Path selection module is activated by the travel time predictor modules by the “includes”

relationship in the TTP ontology. Path selection problem in the urban road network is much more complicated than that in freeway since only few paths can be chosen in freeway path routing for a given (O, D, t) input. To minimize the path travel time, many strategies had been proposed for a routing path selection based on a given (O, D, t) input in the urban network, such as shortest path first, expressway first or signal less path first, etc. The common goal in these strategies is to minimize the path traveling time. To cope with the path selection problem, heuristic and domain knowledge are used in this dissertation. Since most of the taxi drivers can most likely select the heuristic optimal path according to their experience and the current traffic status. Our idea is to select top k paths from the journey set in the historical database as the candidate paths according to the request (O, D, t).
================
Directives:
(A) In the path selection passage, what is the common goal of the routing strategies proposed for urban networks?
(B) Resume the path selection passage, carrying it on from its final sentence.

Recorded data:
================
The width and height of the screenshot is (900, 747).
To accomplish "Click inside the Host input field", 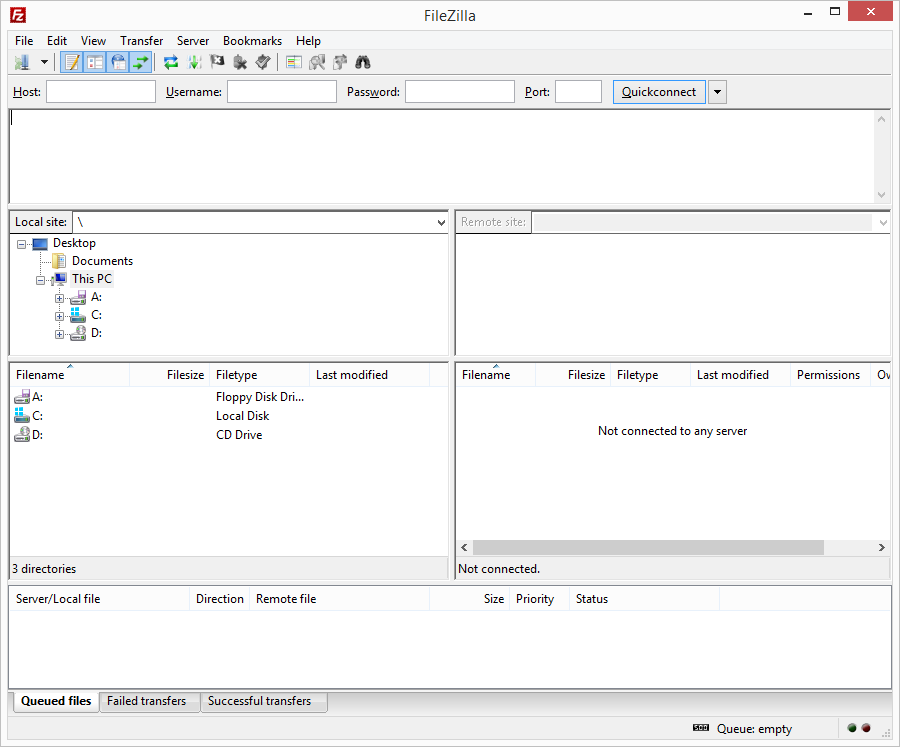I will (x=100, y=91).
================
Task responses:
(A) To minimize the path traveling time.

(B)
7.2.3 Historical Predictor

Historical predictor and real-time predictor inherited from the TTP concept include two parts: link travel time estimation and intersections delay prediction. After historical predictor inferring the travel time of each link and intersection delays in the candidate path, the total amount of the links travel time and intersection delays is the predict result. Link travel time estimation is inferred by rules obtained from the spatiotemporal congestion patterns.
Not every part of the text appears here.